For her time, Miss Hockaday had many innovative ideas that challenged in every way the male-dominated world of the early 1900s. Because of this, we were not at all surprised to recognize Jane Austen amongst the many authors of her collection. We can easily imagine Miss Hockaday and Elizabeth Bennett, the intelligent, witty heroine of “Pride and Prejudice,” teaming up together to chal­lenge the very rules and naysayers of soci­ety as strong, female individuals. Picture, for a moment, Elizabeth Bennett, an avid walker, and Miss Hockaday, a revolution­ary of girl’s physical education, engaged in a lively conversation, ridiculing those who believed that a little exercise for women was inappropriate. The female authors, and even characters, in her collection re­flect the cutting edge, female empower­ing mindset from which she approached school. In an inscription to the book, “Ro­mola” by George Eliot, Sarah B. Trent, Miss Hockaday’s good friend writes, “the story of an ideal woman for an ideal wom­an.” A splitting image of George Eliot’s character, Romola, Miss Hockaday exhib­ited the poise of a lady with the intensity of an intellectual. Furthermore, she attracted the minds and friendships of other brilliant women. Over the years, she fostered a deep friendship with Gertrude Stein, collected a few of her books, personally invited her to speak to the girls, and spent hours chatting over the unimaginable depths of society. Not only did Stein show respect for Miss Hockaday, many other female authors looked to her example, including the war-experienced Vera Brittain, whose writing and work provided an active and poignant voice in the women’s movement of the 1930s. Hockaday’s collection is teem­ing with at least seven of Vera Brittain’s books, from “Account Rendered, a Novel to Testament of Friendship: The Story of Winifred Holtby.” In fact, Brittain took it upon herself to carefully inscribe almost every one her of books for Miss Hockaday.

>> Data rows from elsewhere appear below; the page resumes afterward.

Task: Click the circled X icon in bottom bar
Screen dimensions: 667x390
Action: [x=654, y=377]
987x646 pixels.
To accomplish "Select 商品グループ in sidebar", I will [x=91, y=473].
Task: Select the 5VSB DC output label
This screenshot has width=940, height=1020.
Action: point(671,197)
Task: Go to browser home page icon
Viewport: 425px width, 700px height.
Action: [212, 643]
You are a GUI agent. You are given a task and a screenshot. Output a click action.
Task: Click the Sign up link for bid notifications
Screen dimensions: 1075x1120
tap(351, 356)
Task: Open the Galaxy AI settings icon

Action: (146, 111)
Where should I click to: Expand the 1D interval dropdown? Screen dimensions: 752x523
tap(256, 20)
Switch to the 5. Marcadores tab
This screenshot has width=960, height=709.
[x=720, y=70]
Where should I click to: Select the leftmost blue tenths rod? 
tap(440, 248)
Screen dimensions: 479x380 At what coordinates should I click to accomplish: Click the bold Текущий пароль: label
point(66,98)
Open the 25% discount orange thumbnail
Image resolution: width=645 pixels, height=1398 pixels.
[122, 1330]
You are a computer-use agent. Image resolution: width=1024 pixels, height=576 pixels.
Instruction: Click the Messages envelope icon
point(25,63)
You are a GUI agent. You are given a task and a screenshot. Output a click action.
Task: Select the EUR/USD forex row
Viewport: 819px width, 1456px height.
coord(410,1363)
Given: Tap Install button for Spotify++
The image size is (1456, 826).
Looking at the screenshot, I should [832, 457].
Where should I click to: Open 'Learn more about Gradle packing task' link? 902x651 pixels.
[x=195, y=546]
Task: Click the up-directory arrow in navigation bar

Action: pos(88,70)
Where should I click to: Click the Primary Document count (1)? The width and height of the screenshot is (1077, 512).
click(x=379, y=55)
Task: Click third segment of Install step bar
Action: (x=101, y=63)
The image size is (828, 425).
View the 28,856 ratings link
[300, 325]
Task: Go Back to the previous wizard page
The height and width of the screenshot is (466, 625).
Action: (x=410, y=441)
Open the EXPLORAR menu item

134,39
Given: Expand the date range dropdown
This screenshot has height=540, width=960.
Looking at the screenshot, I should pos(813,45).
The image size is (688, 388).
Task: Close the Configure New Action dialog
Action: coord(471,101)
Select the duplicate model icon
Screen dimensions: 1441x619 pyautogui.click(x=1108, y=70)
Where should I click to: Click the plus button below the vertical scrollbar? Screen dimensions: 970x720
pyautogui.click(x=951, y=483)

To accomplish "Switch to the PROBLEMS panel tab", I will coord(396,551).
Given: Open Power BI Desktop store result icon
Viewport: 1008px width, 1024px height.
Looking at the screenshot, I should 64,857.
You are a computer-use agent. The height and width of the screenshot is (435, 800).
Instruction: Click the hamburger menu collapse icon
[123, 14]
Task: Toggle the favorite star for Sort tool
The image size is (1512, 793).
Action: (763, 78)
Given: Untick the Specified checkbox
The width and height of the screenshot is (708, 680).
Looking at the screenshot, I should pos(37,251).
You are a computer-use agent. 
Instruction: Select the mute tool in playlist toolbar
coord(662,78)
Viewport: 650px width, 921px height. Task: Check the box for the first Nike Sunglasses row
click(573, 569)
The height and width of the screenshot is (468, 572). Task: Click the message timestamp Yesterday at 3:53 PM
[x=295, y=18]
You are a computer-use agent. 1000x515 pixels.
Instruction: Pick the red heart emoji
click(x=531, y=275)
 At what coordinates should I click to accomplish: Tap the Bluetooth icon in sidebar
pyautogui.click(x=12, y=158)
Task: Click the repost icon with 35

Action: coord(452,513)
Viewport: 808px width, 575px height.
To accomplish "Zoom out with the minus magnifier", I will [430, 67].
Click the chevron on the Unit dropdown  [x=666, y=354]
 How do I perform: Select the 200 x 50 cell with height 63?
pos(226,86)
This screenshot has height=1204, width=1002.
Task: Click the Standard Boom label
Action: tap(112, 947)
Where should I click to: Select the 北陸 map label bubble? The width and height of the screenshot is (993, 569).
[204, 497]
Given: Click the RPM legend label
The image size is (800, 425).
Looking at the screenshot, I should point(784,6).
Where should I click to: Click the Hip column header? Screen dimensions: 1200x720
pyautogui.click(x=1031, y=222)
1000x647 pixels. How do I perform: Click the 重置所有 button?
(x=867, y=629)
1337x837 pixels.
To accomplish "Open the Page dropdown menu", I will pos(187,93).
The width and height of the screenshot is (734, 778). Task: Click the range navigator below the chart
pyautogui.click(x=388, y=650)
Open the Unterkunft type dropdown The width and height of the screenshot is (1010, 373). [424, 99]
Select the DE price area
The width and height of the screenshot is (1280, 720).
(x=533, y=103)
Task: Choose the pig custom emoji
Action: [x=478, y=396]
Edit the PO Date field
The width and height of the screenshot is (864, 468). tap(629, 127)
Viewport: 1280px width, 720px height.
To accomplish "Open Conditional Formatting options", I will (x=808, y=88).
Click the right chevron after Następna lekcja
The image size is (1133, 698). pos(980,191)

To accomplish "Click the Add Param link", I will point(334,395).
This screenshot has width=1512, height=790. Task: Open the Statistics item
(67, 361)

It’s easy to make assumptions about people before we get to know them, espe­cially when the person isn’t as open as a book. Even though Miss Hockaday seems like such a “classical” person, her shelves would be filled with thrillers, sentimen­tal fiction and books that were exceed­ingly popular. “Dracula” by Bram Stoker was so popular during its time that even Miss Hockaday owned a copy. Surprising, right? Miss Hockaday owned a book about a vampire. Maybe it was her gifted imagi­nation that drew her to the twists and turns of fictional plots. Like how we flip through channels to find a thrilling TV episode, Miss Hockaday flipped through books to find that same exciting element of action. Also dotted throughout her collection are sentimental books—18th century novels that elicit emotional responses from read­ers and characters. This genre relies so in­tensely on the display of sensitive feelings that it provokes us to step back and imag­ine Miss Hockaday sitting down and open­ing up a work of sentimental fiction for pleasure reading. Maybe it was the story’s artistic ability to evoke emotions. Maybe Miss Hockaday felt a deep connection to the emotions the characters felt. Knowing that she took the time to read popular sen­timental fiction of the day, our black and white mental image of Miss Hockaday warms with color as we begin to see her softer side. We know she seemed like a stern woman, but after you take your ste­reotyped mental image and make her read “Dracula,” there is no way that your men­tal picture will be the same. Not only did she support her interests of education and travel by collecting books on those topics, but she was also diverse enough in her in­terests that she added popular books, even fictional ones, proving that she was such a Renaissance woman.

In a sense, Miss Hockaday’s life, in­terests and values are as present in each book over her collection to the world around her. By taking time to look at her books, we felt the joy of getting to know Miss Hockaday on a personal level, even though we are generations apart from hav­ing such a luxury. From books delineat­ing the history of education in Texas to volumes filled with plot twists and turns for a young heroine, Miss Hockaday’s col­lection never ceased to surprise us. Even though Miss Ela Hockaday wasn’t, and still isn’t, the easiest book to read, once you get past her intimidating cover and read into her life, her story is so worth it.